— Вид у парня был жалкий. По-моему, он нездоров.
— Несомненно. Любопытно было бы знать, почему послушника заставляют выполнять черную работу, которой обычно занимаются служки.
— А я считал, что тяжелая работа — обязанность всех монахов и они должны в поте лица зарабатывать хлеб свой.
— Да, таковы предписания святого Бенедикта. Но за последние сто лет во всех бенедиктинских монастырях вряд ли найдется хотя бы один монах, который выполнял бы эти предписания. Грязную работу святые братья предпочитают оставлять служкам. Служки не только готовят и ухаживают за лошадьми, но топят очаги, стелют монахам постели, а порой даже помогают им раздеваться и одеваться. Кто знает, каких еще услуг потребуют избалованные и изнеженные святые братья…

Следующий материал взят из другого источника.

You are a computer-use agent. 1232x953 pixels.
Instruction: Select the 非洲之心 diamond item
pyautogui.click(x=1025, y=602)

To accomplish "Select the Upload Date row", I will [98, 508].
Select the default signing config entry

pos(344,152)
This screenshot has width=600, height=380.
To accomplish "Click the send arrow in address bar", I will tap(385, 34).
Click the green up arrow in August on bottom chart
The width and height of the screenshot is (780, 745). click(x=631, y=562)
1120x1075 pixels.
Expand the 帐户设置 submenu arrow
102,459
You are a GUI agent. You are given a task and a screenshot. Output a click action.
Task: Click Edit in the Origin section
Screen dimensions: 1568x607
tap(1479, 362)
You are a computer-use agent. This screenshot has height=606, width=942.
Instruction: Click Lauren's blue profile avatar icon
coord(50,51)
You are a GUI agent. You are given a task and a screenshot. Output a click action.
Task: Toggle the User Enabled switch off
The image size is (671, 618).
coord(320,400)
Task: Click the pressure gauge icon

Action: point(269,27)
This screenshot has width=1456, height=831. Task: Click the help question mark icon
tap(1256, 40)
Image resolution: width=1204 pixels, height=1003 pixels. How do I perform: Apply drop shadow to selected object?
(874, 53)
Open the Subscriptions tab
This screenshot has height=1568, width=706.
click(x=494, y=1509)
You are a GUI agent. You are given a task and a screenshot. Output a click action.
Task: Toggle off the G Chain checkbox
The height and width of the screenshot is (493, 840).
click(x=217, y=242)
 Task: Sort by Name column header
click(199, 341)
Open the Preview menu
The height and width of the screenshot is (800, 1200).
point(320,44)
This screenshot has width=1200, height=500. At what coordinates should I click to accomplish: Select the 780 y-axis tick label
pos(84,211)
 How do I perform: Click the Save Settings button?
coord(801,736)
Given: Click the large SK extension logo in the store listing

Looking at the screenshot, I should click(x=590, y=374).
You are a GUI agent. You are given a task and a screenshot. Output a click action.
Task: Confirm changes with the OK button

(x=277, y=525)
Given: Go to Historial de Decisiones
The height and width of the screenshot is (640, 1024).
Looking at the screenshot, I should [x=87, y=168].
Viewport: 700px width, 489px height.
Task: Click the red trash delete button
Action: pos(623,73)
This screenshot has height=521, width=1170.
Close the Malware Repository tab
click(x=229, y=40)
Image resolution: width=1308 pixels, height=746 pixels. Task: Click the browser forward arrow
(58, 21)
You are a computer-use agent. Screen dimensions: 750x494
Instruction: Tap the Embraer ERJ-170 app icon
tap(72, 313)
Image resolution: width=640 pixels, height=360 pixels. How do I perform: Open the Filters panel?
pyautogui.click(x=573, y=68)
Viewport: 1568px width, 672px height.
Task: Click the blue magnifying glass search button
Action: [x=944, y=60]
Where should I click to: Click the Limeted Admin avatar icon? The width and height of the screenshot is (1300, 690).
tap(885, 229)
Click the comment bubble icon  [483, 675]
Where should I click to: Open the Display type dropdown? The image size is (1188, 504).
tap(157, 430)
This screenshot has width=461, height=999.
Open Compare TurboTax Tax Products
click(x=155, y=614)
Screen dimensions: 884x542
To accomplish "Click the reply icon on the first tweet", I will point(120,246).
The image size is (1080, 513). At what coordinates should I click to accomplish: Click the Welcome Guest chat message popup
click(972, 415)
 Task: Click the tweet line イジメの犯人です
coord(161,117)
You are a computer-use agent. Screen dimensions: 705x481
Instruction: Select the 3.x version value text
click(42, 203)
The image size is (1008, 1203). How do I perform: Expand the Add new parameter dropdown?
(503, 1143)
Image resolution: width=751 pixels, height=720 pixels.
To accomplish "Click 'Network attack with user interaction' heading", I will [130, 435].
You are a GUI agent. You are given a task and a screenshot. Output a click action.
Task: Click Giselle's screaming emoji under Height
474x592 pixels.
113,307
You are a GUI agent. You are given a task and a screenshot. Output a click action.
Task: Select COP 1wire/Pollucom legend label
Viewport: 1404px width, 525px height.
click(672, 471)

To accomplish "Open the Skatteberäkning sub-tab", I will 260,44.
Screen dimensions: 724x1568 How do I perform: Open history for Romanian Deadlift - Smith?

Я взял печать с подноса и принялся рассматривать ее в свете пламени. Она была сделана из стали. Я показал Марку изображение святого Доната в римской тоге, выгравированное на печати. Перед святым лежал на плетеных носилках какой-то человек, протянувший в мольбе руки. Гравировка была выполнена на редкость искусно, можно было рассмотреть каждую складочку широких одеяний.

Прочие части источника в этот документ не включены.